Dienstag, 4. August 2009

Wächter in der Zwickmühle

Von Marvin Oppong

Die Organisation Transparency International gilt als schärfster Korruptionswächter der Welt - doch nur wenige wissen, dass sie unter anderem von Staat und Konzernen finanziert wird. Ein Lehrstück über die Frage: Wie viel Nähe darf ein Kontrolleur zu Kontrollierten haben?

Wenn es um die eigenen Ansprüche geht, ist man bei Transparency International ziemlich klar: Die Aufgabe der Anti-Korruptions-Abteilung sei es, die beteiligten Akteure aus Politik, Wirtschaft und Zivilgesellschaft zur Schaffung von Transparenz zusammen zu bringen, heißt es auf der Web-Seite der Organisation. Und auch Peter Eigen hat nie einen Hehl daraus gemacht, wie er sich den Kampf gegen Korruption vorstellt: "Von Anfang an wollten wir uns mit den korrupten Akteuren dieser Welt an einen Tisch setzen", schreibt der Gründer von Transparency International (TI) in seinem Buch.

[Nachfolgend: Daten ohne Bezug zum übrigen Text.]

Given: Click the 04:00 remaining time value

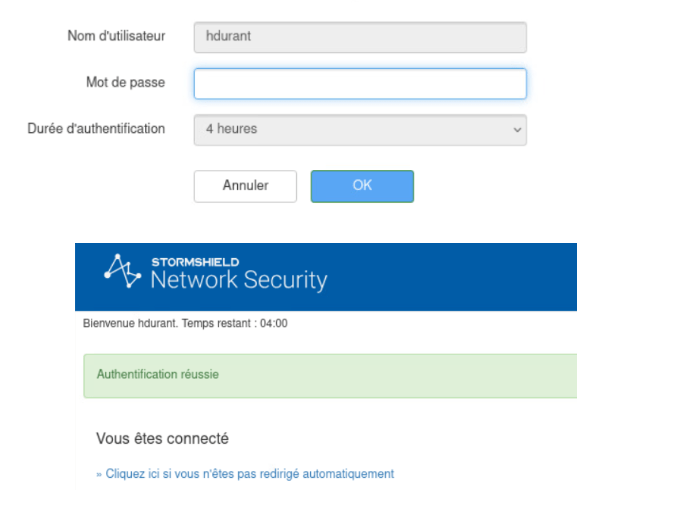Looking at the screenshot, I should tap(274, 324).
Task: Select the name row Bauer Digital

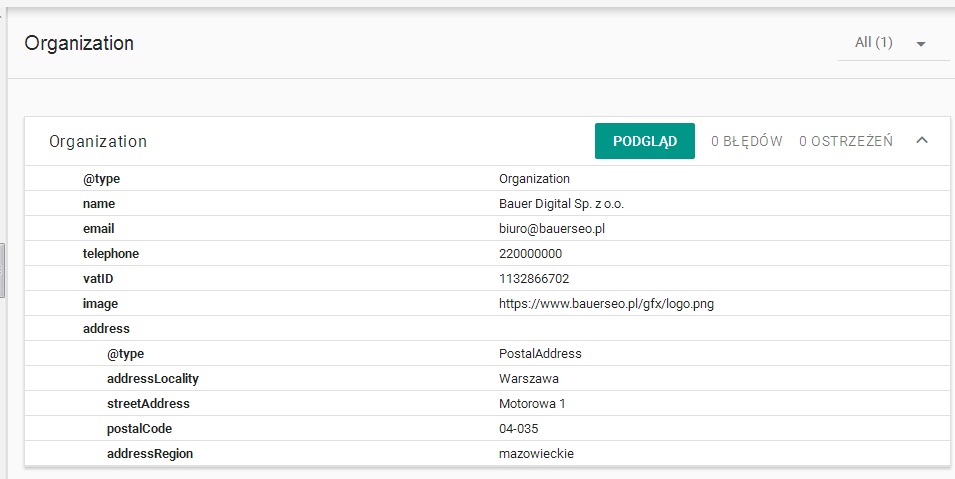Action: [487, 204]
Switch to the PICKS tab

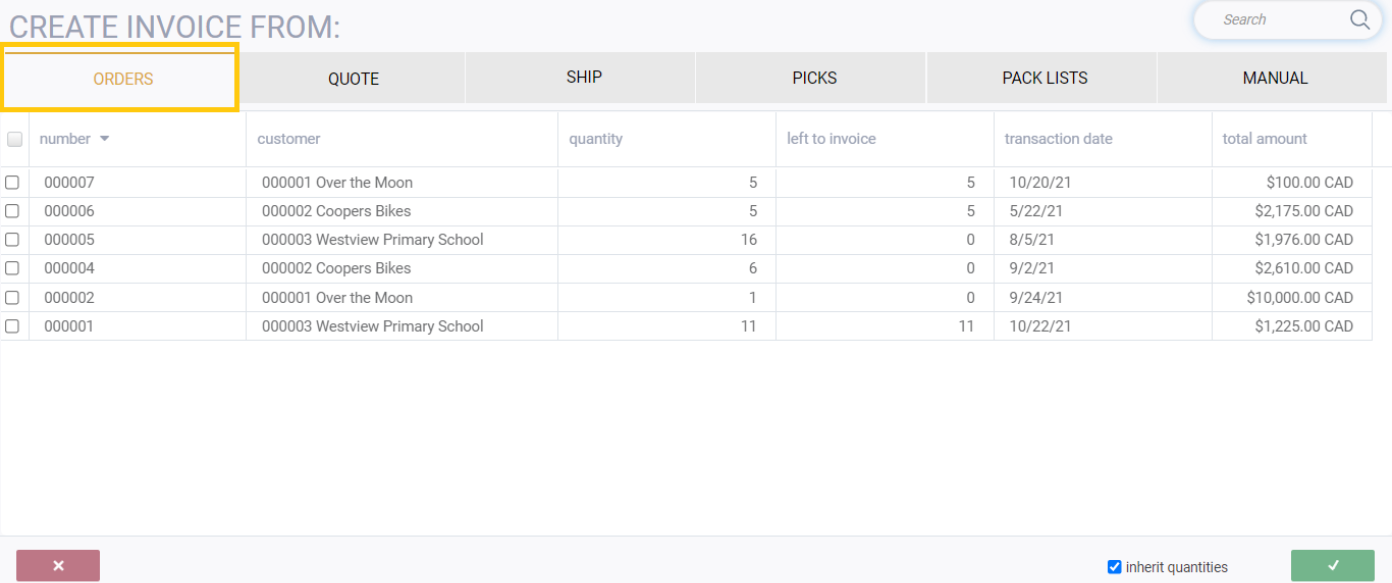[814, 78]
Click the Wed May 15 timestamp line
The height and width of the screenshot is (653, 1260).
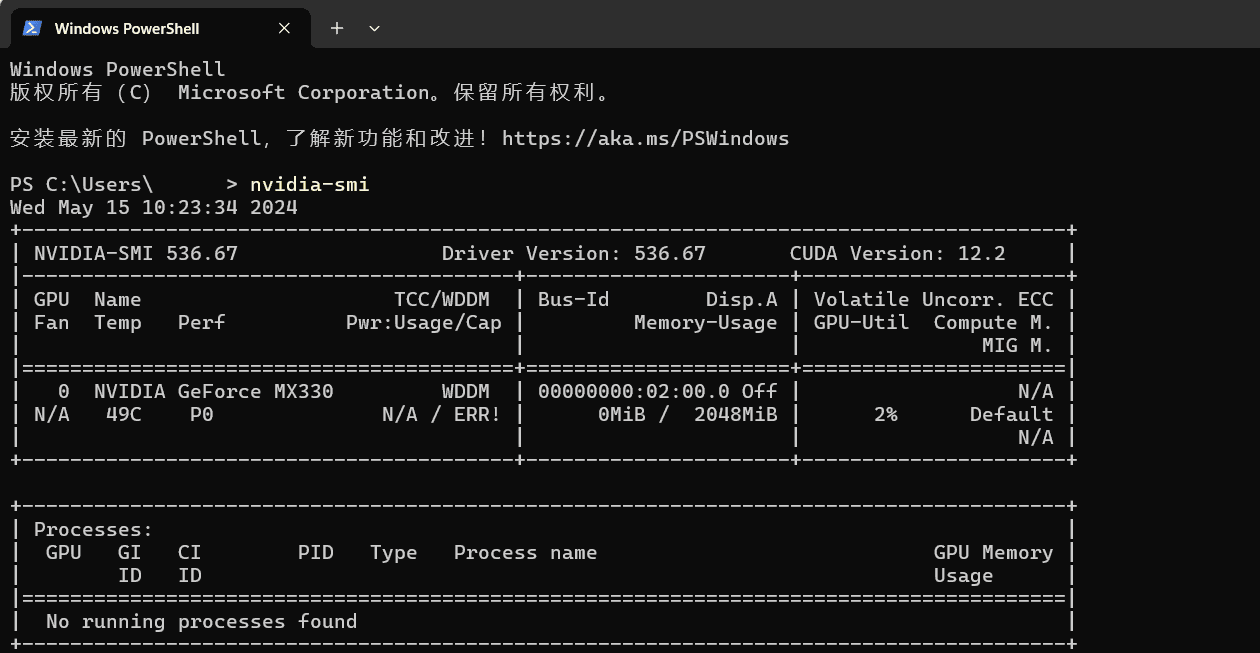click(x=153, y=208)
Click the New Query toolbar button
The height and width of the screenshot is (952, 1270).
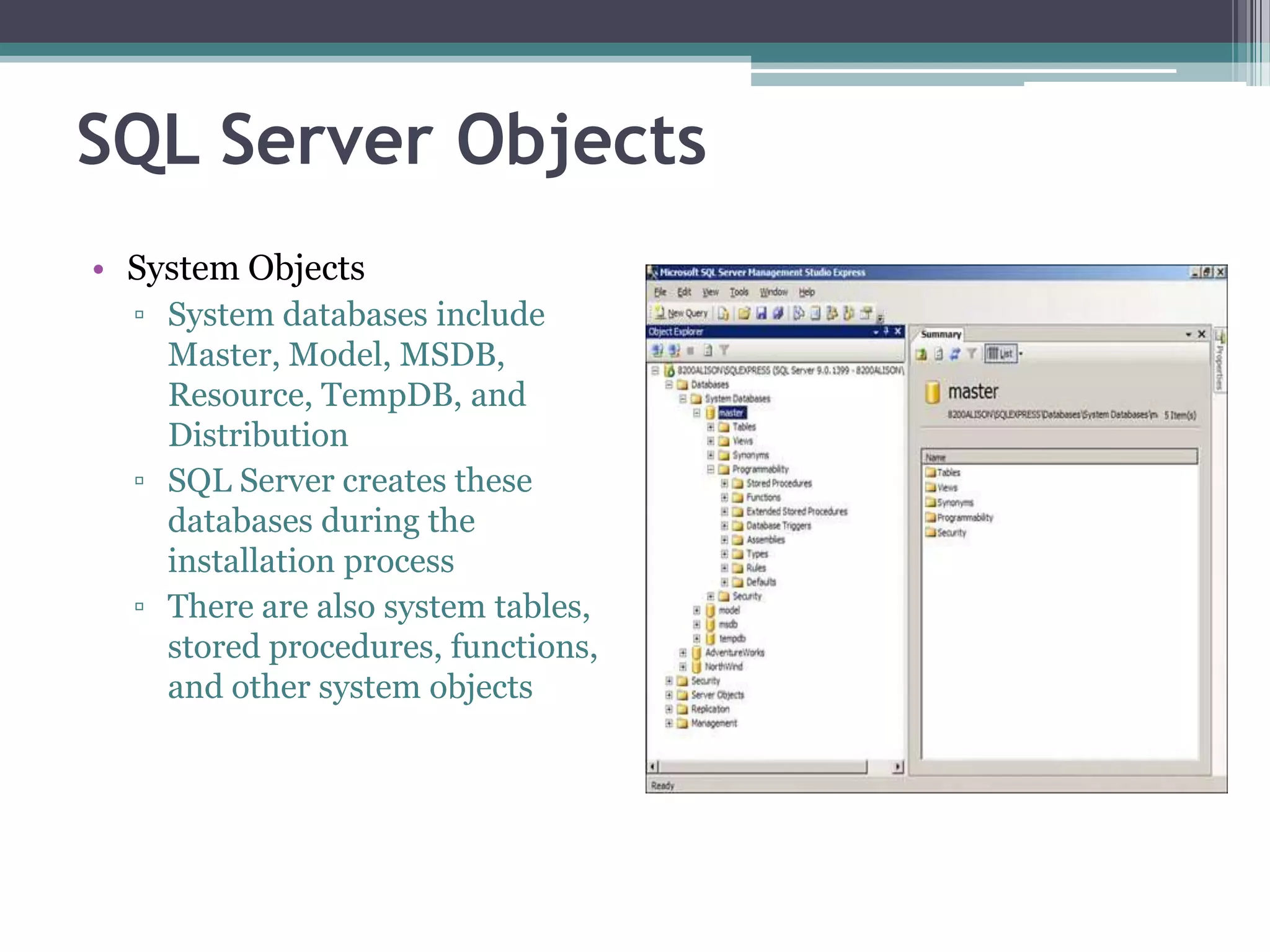(681, 314)
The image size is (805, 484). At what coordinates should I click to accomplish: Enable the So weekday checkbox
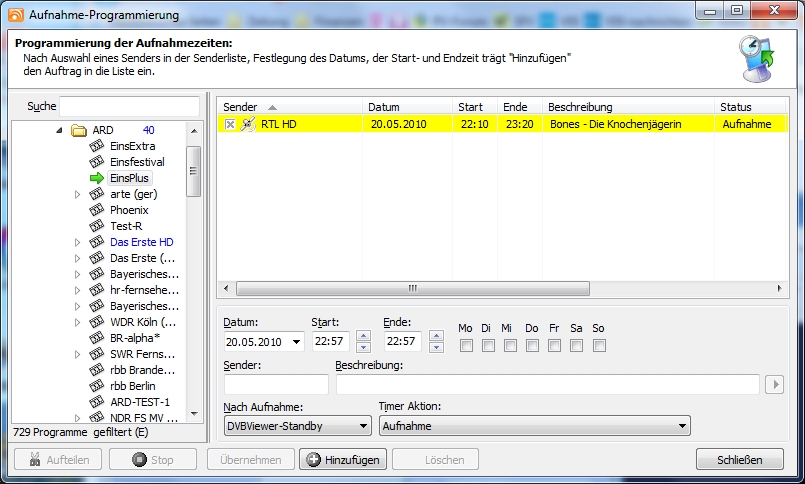[599, 346]
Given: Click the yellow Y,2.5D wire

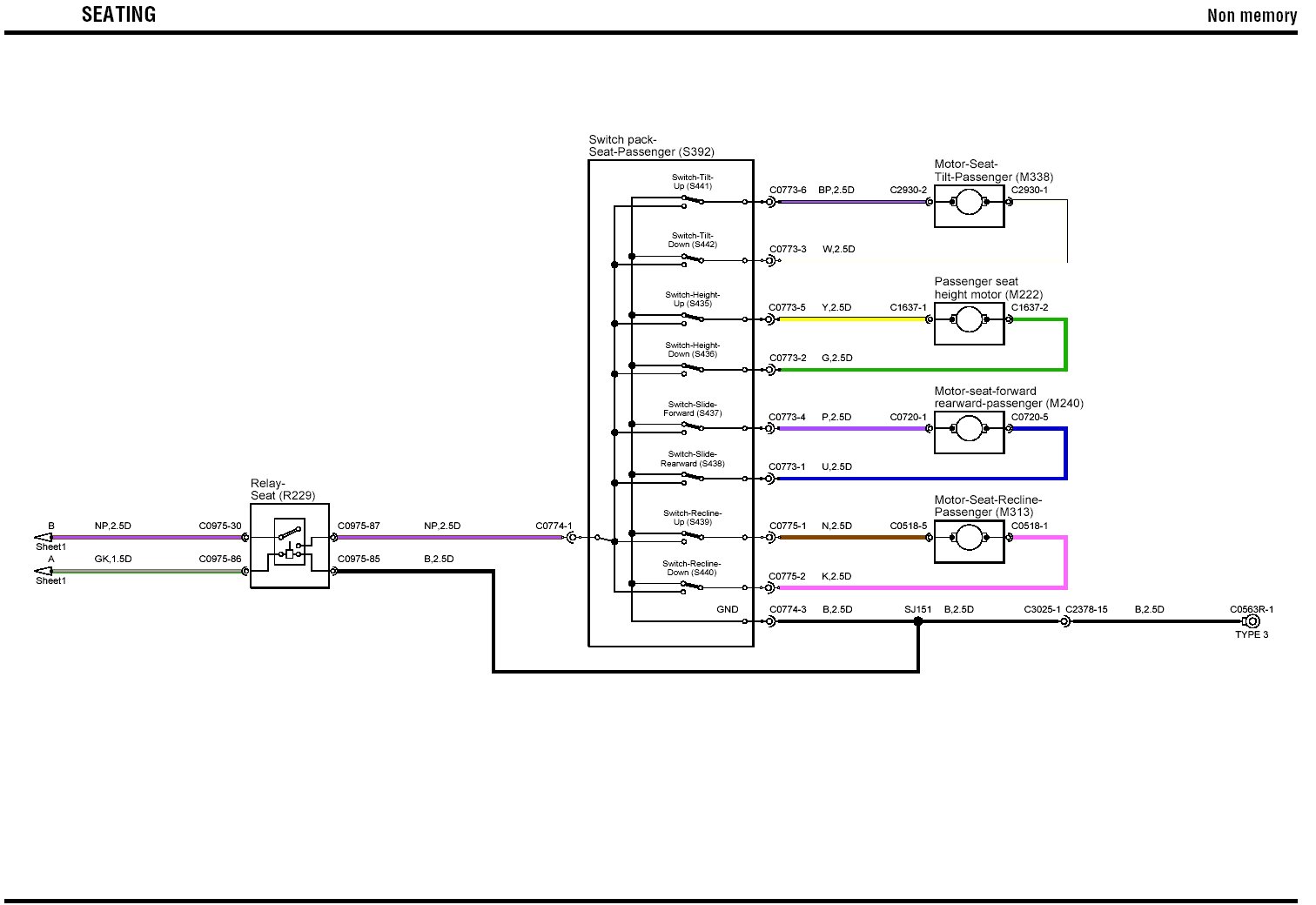Looking at the screenshot, I should pyautogui.click(x=851, y=319).
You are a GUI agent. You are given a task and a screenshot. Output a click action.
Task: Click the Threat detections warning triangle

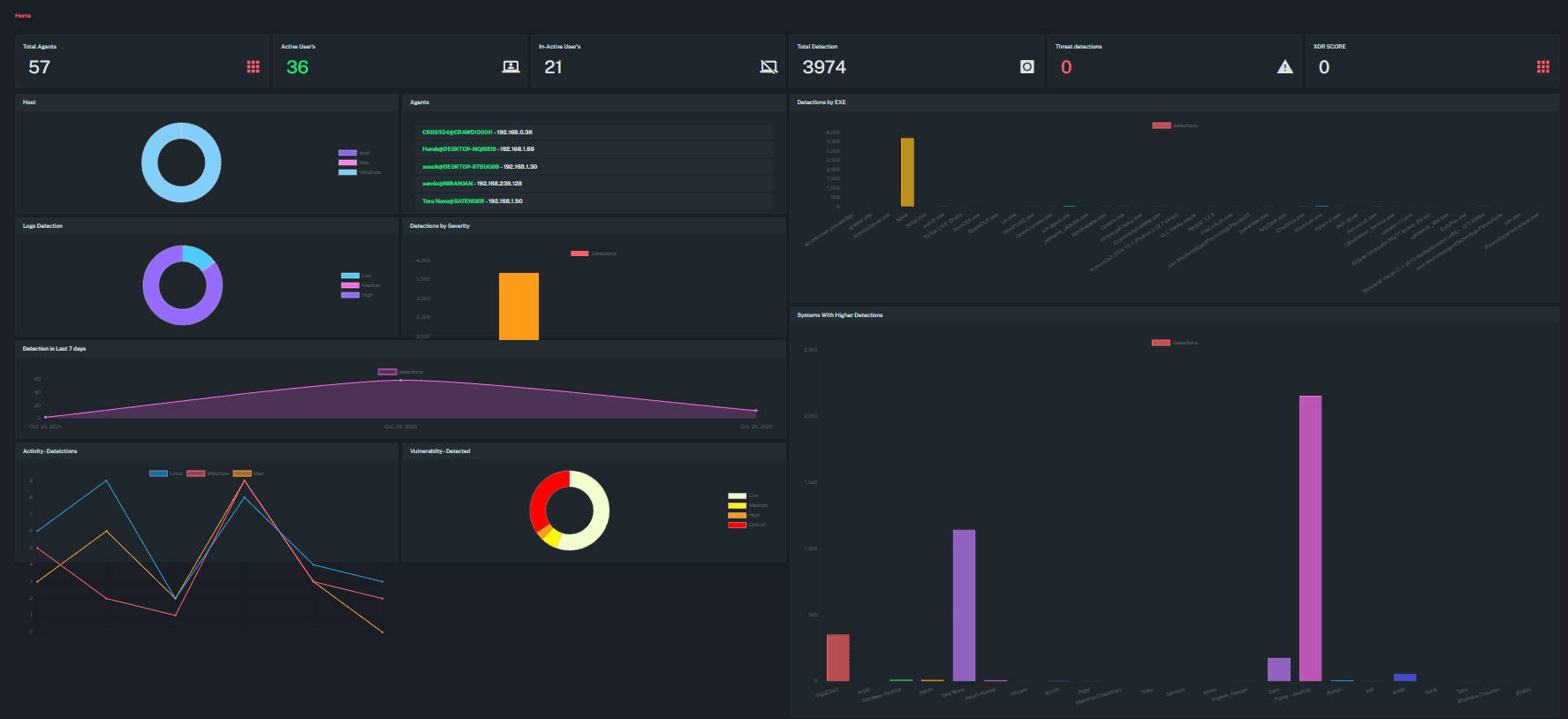(1284, 67)
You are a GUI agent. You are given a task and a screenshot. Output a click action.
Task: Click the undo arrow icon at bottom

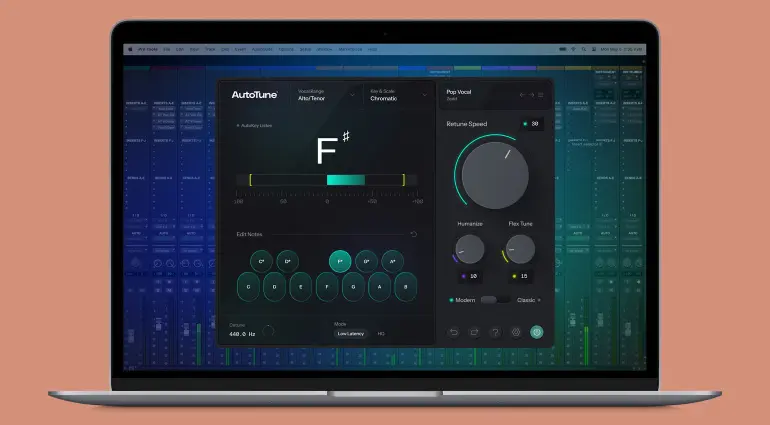(x=453, y=332)
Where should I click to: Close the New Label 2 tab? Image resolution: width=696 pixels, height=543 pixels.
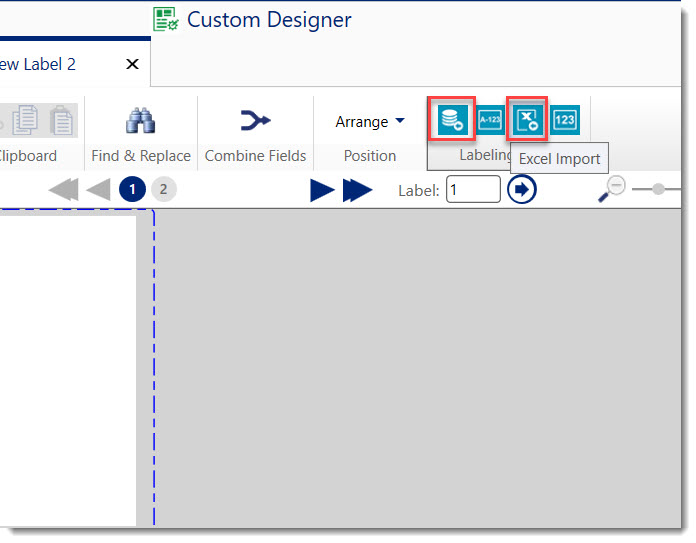click(132, 64)
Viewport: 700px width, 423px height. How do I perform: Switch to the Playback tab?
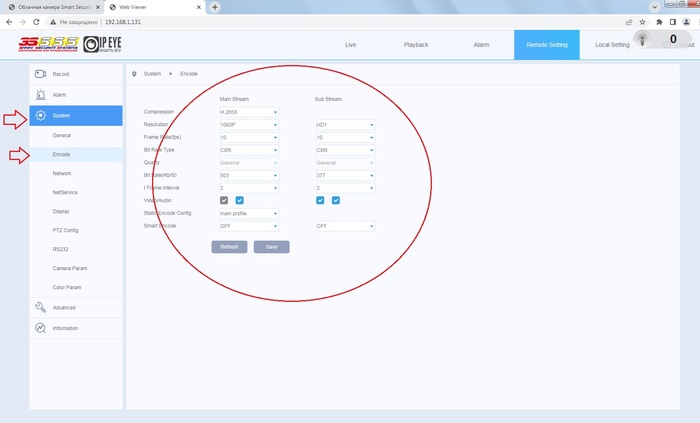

TI-Gründer Peter Eigen: "Mit den korrupten Akteuren an einen Tisch setzen"
Tatsächlich hat Eigen es geschafft, TI seit seiner Gründung vor 16 Jahren zur weltweit größten Nichtregierungsorganisation (NGO) auf dem Gebiet der Korruptionsbekämpfung zu machen. Gleich in 90 Ländern gibt es Büros der Vereinigung. Den Erfolg hat der Gründer auch seinem Mitstreiter Hansjörg Elshorst zu verdanken - Ex-TI-Chef und Vorsitzender des deutschen Beirats. Ohne Elshorst hätte gefehlt, worauf keine Organisation verzichten kann: Geld.

Es war Elshorst, der damals als Geschäftsführer die Töpfe der von ihm mitbegründeten und zu 100 Prozent staatlichen Deutschen Gesellschaft für Technische Zusammenarbeit (GTZ) angezapft hat: Als TI vor seiner offiziellen Gründung eine Konferenz mit Weltbankern organisierte, erklärte er sich bereit, diese zu finanzieren. "9900 Mark konnte er eigenmächtig aus dem GTZ-Etat für einen solchen Zweck bewilligen", schreibt Eigen in seinem Buch "Das Netz der Korruption". Mit dieser Zusage lud man 20 Gäste in eine Villa bei Berlin ein. Doch die Konferenz fand nie statt - weil der Staatssekretär im Entwicklungsministerium die Auszahlung verbot. Dennoch besorgte Elshorst Eigen in der Folge einen Beratervertrag der GTZ und gewährte TI eine Mietbürgschaft in Höhe von 70.000 Mark.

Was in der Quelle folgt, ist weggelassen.